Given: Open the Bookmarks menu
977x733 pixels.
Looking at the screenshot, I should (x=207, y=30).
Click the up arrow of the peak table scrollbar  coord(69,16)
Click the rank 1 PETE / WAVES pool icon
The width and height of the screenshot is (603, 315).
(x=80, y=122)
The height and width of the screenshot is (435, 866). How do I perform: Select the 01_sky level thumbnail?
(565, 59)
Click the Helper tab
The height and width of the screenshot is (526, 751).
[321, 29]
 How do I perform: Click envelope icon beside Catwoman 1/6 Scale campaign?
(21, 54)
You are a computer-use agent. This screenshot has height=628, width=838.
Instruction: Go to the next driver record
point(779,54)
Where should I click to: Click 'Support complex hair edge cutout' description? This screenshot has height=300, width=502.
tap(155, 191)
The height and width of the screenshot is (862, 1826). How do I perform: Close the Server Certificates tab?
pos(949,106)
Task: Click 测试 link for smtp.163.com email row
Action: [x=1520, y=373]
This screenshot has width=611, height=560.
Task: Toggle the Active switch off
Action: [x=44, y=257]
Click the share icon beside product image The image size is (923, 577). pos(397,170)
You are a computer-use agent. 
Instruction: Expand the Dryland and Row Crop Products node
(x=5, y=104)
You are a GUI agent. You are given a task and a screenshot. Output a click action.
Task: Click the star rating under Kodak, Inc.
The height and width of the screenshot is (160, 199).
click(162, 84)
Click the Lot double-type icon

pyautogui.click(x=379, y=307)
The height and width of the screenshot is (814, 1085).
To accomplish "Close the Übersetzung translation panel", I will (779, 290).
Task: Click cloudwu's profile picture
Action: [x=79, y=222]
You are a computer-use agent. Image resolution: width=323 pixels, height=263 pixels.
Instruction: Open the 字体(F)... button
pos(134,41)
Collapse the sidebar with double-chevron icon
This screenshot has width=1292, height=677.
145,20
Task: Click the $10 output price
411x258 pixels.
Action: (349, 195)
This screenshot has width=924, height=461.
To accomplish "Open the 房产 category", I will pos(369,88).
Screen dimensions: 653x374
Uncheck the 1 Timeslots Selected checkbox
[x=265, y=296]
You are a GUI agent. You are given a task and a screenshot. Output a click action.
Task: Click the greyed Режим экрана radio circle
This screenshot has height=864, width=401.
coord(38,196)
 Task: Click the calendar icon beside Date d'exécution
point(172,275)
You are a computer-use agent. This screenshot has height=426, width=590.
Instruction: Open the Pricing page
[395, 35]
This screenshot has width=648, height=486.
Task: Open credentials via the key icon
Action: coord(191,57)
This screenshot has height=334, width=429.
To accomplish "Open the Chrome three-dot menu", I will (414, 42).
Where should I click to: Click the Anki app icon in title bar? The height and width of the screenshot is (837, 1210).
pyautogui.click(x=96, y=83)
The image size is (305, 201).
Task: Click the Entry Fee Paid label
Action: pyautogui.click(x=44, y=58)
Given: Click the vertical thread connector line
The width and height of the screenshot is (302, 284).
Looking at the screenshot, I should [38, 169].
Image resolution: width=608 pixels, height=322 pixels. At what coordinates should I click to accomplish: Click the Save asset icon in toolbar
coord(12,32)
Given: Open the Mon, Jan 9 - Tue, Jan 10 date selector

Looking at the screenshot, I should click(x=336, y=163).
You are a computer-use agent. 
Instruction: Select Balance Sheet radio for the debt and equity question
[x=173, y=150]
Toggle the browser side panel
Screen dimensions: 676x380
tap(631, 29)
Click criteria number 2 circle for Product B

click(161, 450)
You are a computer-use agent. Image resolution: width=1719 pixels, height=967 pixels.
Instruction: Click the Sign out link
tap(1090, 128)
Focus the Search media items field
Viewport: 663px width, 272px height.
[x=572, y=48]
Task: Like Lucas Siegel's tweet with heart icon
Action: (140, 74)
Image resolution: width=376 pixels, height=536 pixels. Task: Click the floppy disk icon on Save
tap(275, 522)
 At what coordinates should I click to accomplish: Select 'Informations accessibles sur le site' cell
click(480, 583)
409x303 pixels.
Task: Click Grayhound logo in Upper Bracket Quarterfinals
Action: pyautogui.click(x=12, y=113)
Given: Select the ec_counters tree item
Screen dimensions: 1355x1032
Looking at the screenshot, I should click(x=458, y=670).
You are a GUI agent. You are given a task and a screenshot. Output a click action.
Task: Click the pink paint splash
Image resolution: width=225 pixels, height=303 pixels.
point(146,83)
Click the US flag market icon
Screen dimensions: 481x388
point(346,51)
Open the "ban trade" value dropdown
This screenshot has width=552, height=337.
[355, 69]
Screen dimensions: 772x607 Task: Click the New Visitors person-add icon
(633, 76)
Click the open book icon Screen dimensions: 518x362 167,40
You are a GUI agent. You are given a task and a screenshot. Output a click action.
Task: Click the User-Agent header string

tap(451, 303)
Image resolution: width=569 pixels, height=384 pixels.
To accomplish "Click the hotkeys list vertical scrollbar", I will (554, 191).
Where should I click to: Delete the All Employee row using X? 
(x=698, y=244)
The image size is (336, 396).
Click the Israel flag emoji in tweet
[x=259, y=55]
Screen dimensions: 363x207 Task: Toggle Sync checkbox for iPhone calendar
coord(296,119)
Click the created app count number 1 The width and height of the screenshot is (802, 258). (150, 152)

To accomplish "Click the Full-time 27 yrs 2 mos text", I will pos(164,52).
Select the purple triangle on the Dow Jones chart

+---+

Nothing in the data may be omitted; transcribe it exactly.

Given: Open the Bookmarks menu
977x733 pixels.
Looking at the screenshot, I should (x=207, y=30).
Click the up arrow of the peak table scrollbar  coord(69,16)
Click the rank 1 PETE / WAVES pool icon
The width and height of the screenshot is (603, 315).
(x=80, y=122)
The height and width of the screenshot is (435, 866). How do I perform: Select the 01_sky level thumbnail?
(565, 59)
Click the Helper tab
The height and width of the screenshot is (526, 751).
[321, 29]
 How do I perform: Click envelope icon beside Catwoman 1/6 Scale campaign?
(21, 54)
You are a computer-use agent. This screenshot has height=628, width=838.
Instruction: Go to the next driver record
point(779,54)
Where should I click to: Click 'Support complex hair edge cutout' description? This screenshot has height=300, width=502.
tap(155, 191)
The height and width of the screenshot is (862, 1826). How do I perform: Close the Server Certificates tab?
pos(949,106)
Task: Click 测试 link for smtp.163.com email row
Action: [x=1520, y=373]
This screenshot has width=611, height=560.
Task: Toggle the Active switch off
Action: [x=44, y=257]
Click the share icon beside product image The image size is (923, 577). pos(397,170)
You are a computer-use agent. 
Instruction: Expand the Dryland and Row Crop Products node
(x=5, y=104)
You are a GUI agent. You are given a task and a screenshot. Output a click action.
Task: Click the star rating under Kodak, Inc.
The height and width of the screenshot is (160, 199).
click(162, 84)
Click the Lot double-type icon

pyautogui.click(x=379, y=307)
The height and width of the screenshot is (814, 1085).
To accomplish "Close the Übersetzung translation panel", I will (779, 290).
Task: Click cloudwu's profile picture
Action: [x=79, y=222]
You are a computer-use agent. Image resolution: width=323 pixels, height=263 pixels.
Instruction: Open the 字体(F)... button
pos(134,41)
Collapse the sidebar with double-chevron icon
This screenshot has width=1292, height=677.
145,20
Task: Click the $10 output price
411x258 pixels.
Action: (349, 195)
This screenshot has width=924, height=461.
To accomplish "Open the 房产 category", I will pos(369,88).
Screen dimensions: 653x374
Uncheck the 1 Timeslots Selected checkbox
[x=265, y=296]
You are a GUI agent. You are given a task and a screenshot. Output a click action.
Task: Click the greyed Режим экрана radio circle
This screenshot has height=864, width=401.
coord(38,196)
 Task: Click the calendar icon beside Date d'exécution
point(172,275)
You are a computer-use agent. This screenshot has height=426, width=590.
Instruction: Open the Pricing page
[395, 35]
This screenshot has width=648, height=486.
Task: Open credentials via the key icon
Action: coord(191,57)
This screenshot has height=334, width=429.
To accomplish "Open the Chrome three-dot menu", I will (414, 42).
Where should I click to: Click the Anki app icon in title bar? The height and width of the screenshot is (837, 1210).
pyautogui.click(x=96, y=83)
The image size is (305, 201).
Task: Click the Entry Fee Paid label
Action: pyautogui.click(x=44, y=58)
Given: Click the vertical thread connector line
The width and height of the screenshot is (302, 284).
Looking at the screenshot, I should [38, 169].
Image resolution: width=608 pixels, height=322 pixels. At what coordinates should I click to accomplish: Click the Save asset icon in toolbar
coord(12,32)
Given: Open the Mon, Jan 9 - Tue, Jan 10 date selector

Looking at the screenshot, I should click(x=336, y=163).
You are a computer-use agent. 
Instruction: Select Balance Sheet radio for the debt and equity question
[x=173, y=150]
Toggle the browser side panel
Screen dimensions: 676x380
tap(631, 29)
Click criteria number 2 circle for Product B

click(161, 450)
You are a computer-use agent. Image resolution: width=1719 pixels, height=967 pixels.
Instruction: Click the Sign out link
tap(1090, 128)
Focus the Search media items field
Viewport: 663px width, 272px height.
[x=572, y=48]
Task: Like Lucas Siegel's tweet with heart icon
Action: (140, 74)
Image resolution: width=376 pixels, height=536 pixels. Task: Click the floppy disk icon on Save
tap(275, 522)
 At what coordinates should I click to accomplish: Select 'Informations accessibles sur le site' cell
click(480, 583)
409x303 pixels.
Task: Click Grayhound logo in Upper Bracket Quarterfinals
Action: pyautogui.click(x=12, y=113)
Given: Select the ec_counters tree item
Screen dimensions: 1355x1032
Looking at the screenshot, I should click(x=458, y=670).
You are a GUI agent. You are given a task and a screenshot. Output a click action.
Task: Click the pink paint splash
Image resolution: width=225 pixels, height=303 pixels.
point(146,83)
Click the US flag market icon
Screen dimensions: 481x388
point(346,51)
Open the "ban trade" value dropdown
This screenshot has width=552, height=337.
[355, 69]
Screen dimensions: 772x607 Task: Click the New Visitors person-add icon
(633, 76)
Click the open book icon Screen dimensions: 518x362 167,40
You are a GUI agent. You are given a task and a screenshot. Output a click action.
Task: Click the User-Agent header string

tap(451, 303)
Image resolution: width=569 pixels, height=384 pixels.
To accomplish "Click the hotkeys list vertical scrollbar", I will (554, 191).
Where should I click to: Delete the All Employee row using X? 
(x=698, y=244)
The image size is (336, 396).
Click the Israel flag emoji in tweet
[x=259, y=55]
Screen dimensions: 363x207 Task: Toggle Sync checkbox for iPhone calendar
coord(296,119)
Click the created app count number 1 The width and height of the screenshot is (802, 258). (150, 152)

To accomplish "Click the Full-time 27 yrs 2 mos text", I will pos(164,52).
Select the purple triangle on the Dow Jones chart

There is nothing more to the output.